There are significant benefits and risks that may be reaped from editing somatic cells. Although the intention of gene editing is to eradicate a gene’s abnormalities, inaccurate editing has the potential to create artificial abnormalities. This is problematic in that treatments of artificial abnormalities have not accumulated substantial research. With that being said, the evolution of technology would cease to exist if scientific risks were not taken. Understanding the potential risks behind this developing practice and being able to weigh them appropriately against the potential benefits is an entirely necessary regulation that can exist as a parameter of the trials. As the genetic engineering of somatic cells does not affect future generations and is therefore not a matter of consent, the clinical research that may be conducted on this variety of biotechnology is extensive.
A germ cell is a sex cell of either the egg or sperm variety that contains 23 chromosomes, which means each germ cell has the potential to bond with its counterpart and create a human life. This is the most controversial form of gene editing in that the genetic impact is passed on to subsequent generations (Thrasher et al. 2016). However, genetic editing of this variety has proposed the potential to eliminate inherited diseases that severely impact one’s quality of life. Furthermore, it has been proposed that germ cell editing may enhance beneficial qualities in a genome, thus creating superior strains of genes.
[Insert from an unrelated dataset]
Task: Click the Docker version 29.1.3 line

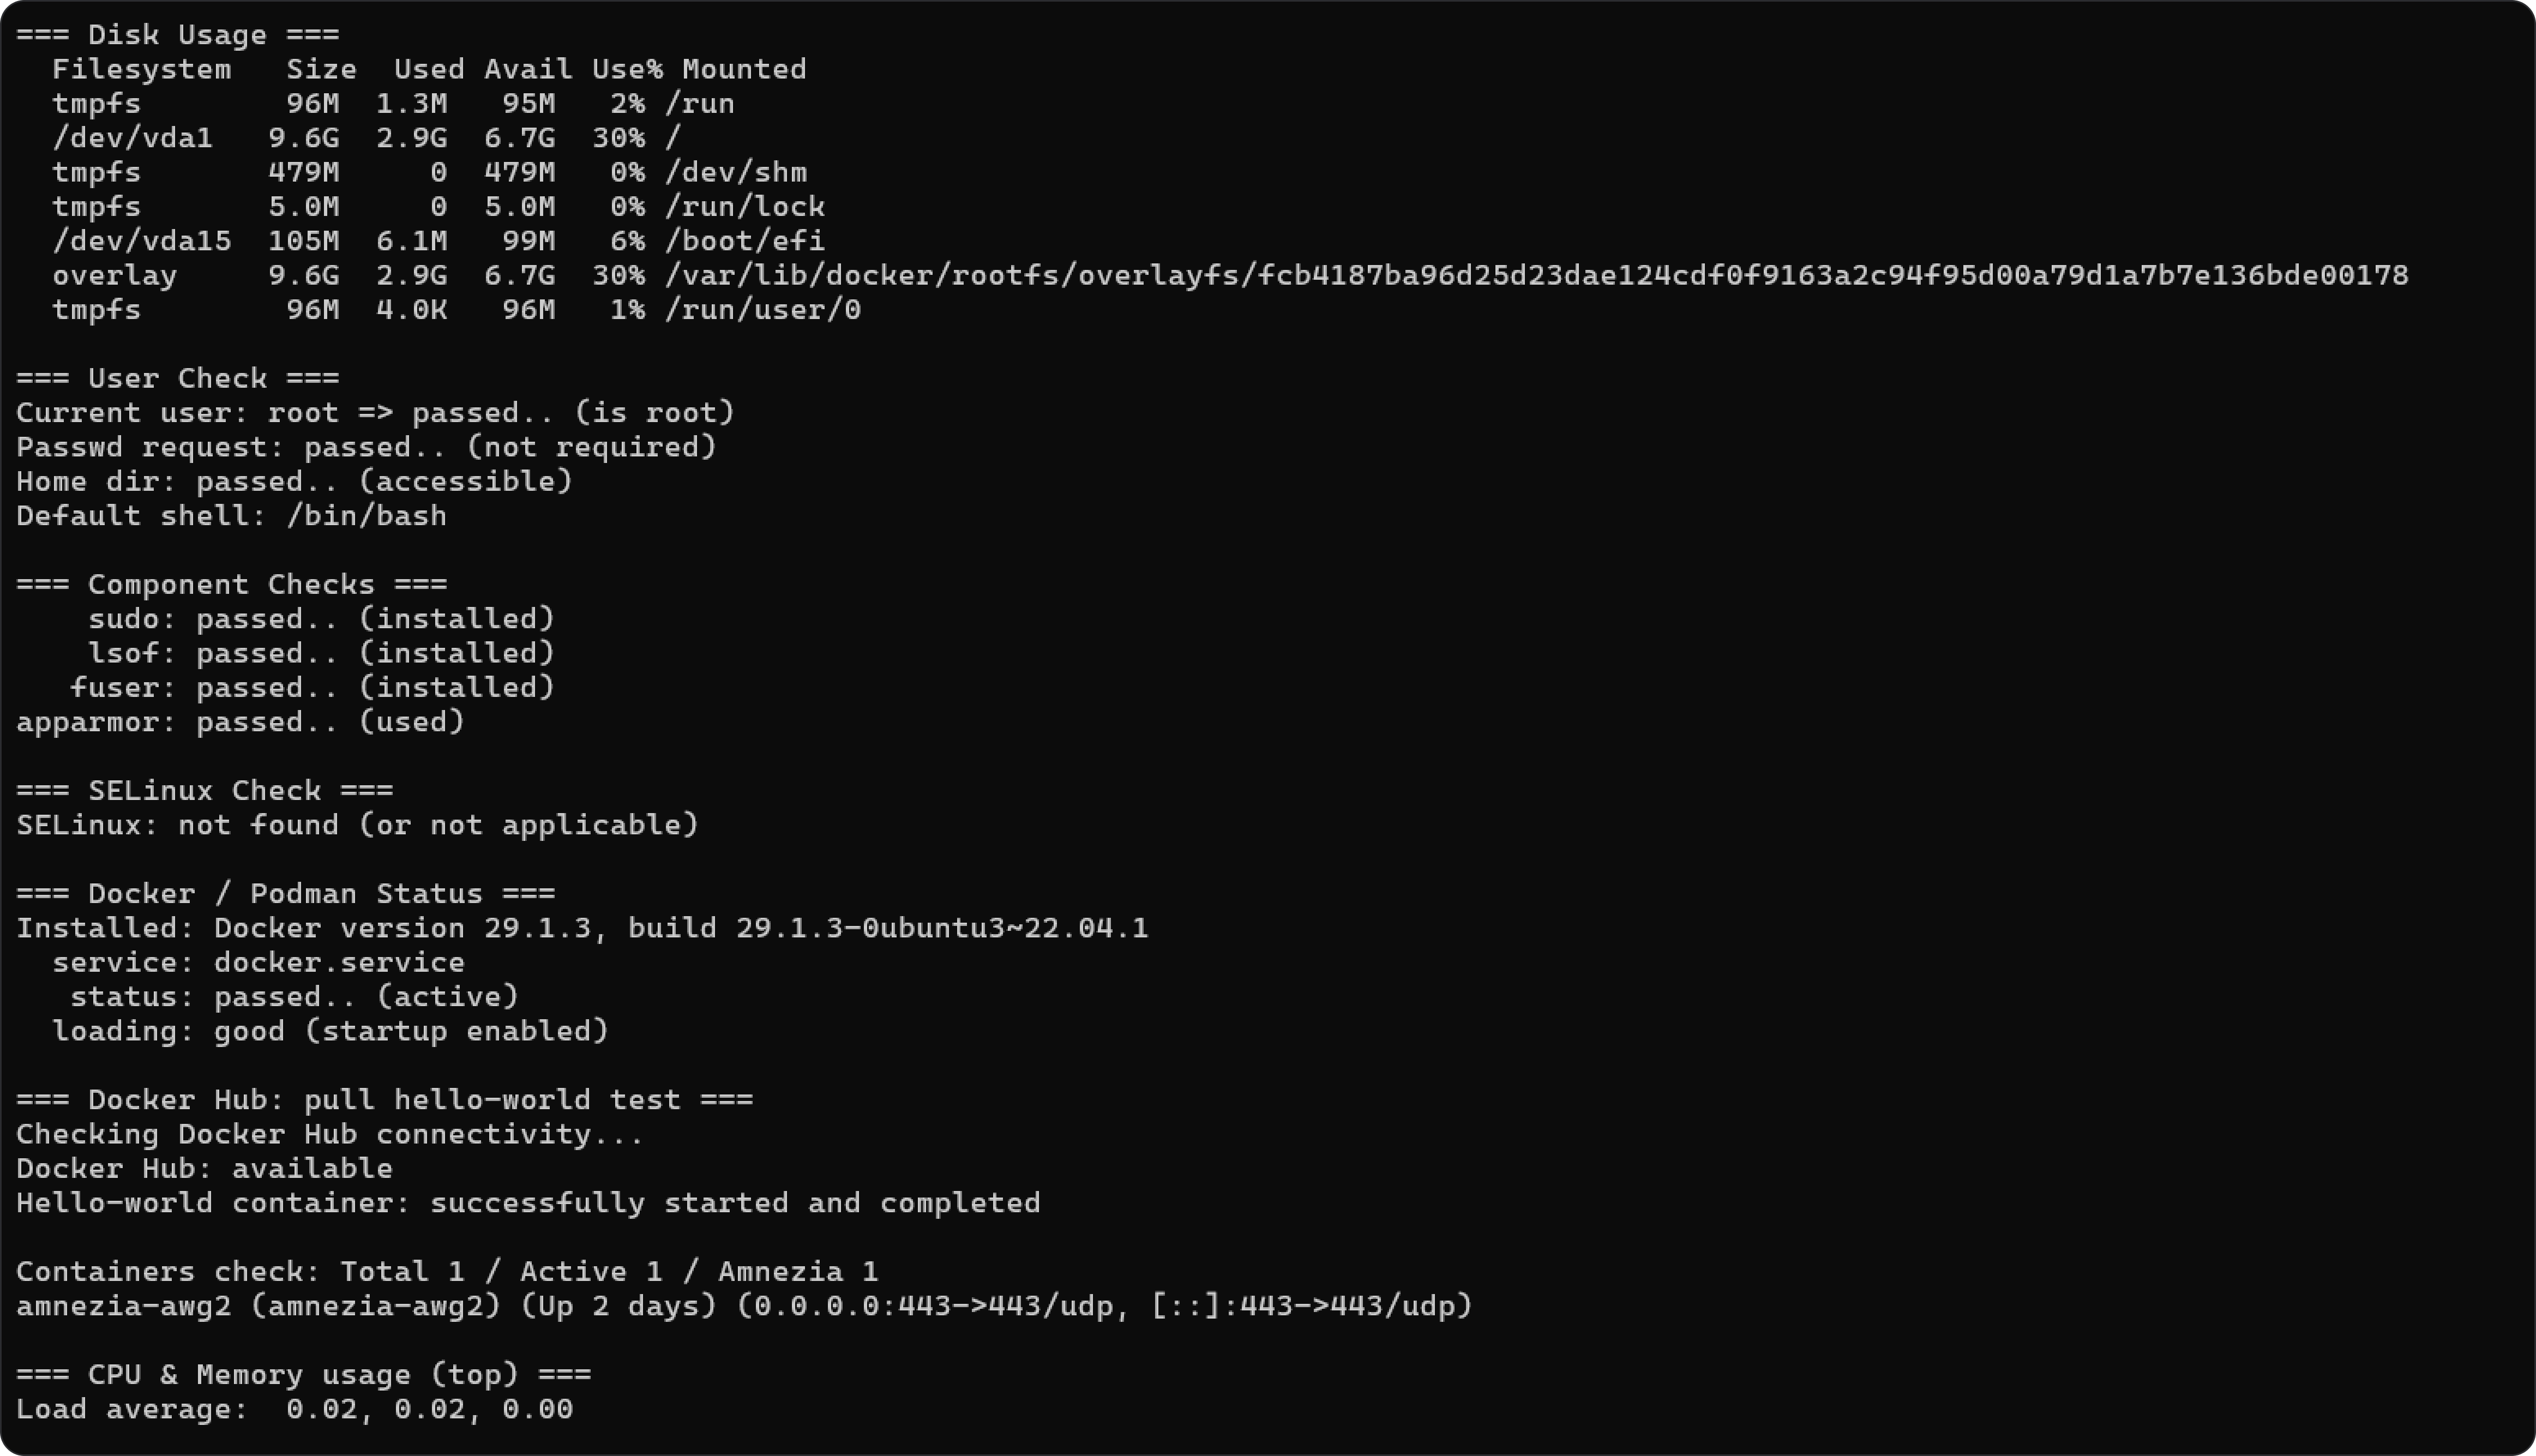Action: 582,929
Inherited diseases by which germline editing may eradicate include mitochondrial diseases and Down Syndrome, two varieties of disease that currently have no cure (Wang, Yi, Qu 2015). As of now, reproducing while under the ailment of certain inherited diseases is unethical in a sense because of the certainty that the abnormalities will be present in the offspring. Not only does this method of editing improve future human genomes, it potentially lifts the burden of passing on a life altering disease to one’s offspring by individuals affected by them.
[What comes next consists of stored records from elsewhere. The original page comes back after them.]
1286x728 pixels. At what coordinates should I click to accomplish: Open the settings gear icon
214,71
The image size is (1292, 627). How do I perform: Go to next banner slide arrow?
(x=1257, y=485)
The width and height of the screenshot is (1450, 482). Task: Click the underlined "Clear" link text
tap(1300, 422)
While genetically altering somatic cells does not cross a line of consent, germline editing is under fire because the argument exists that it does cross said line of consent (Darnovsky 2016). However, it is a social responsibility to utilize the platform of gene editing to discover cures to inherited diseases. John Harris, professor emeritus in science ethics at University of Manchester, claims, “Just as justice delayed is justice denied, so, too, therapy delayed is therapy denied.”. Another heavily disputed aspect of germline editing is genetically modifying human genomes for the sake of creating superior breeds of offspring. This is a matter of scientific responsibility in that there are parameters that must be maintained in order to ensure the safety of future generations. However, the long-term effects of germline editing are unknown and clinical research for this variety of genetic engineering differs from somatic cell engineering in that the implications will not be containable as the impacted cells reproduce. Serious risks exist including off-target mutations, artificial abnormalities in embryonic and fetal development, and long-term health concerns (Thrasher et al., 2016). Despite the risks, the inherent dispute is rooted in the desire to maintain and improve human health. With that being said, genetically altering germline cells has the potential to maintain and improve the health of the human species at a magnitude larger than ever available before.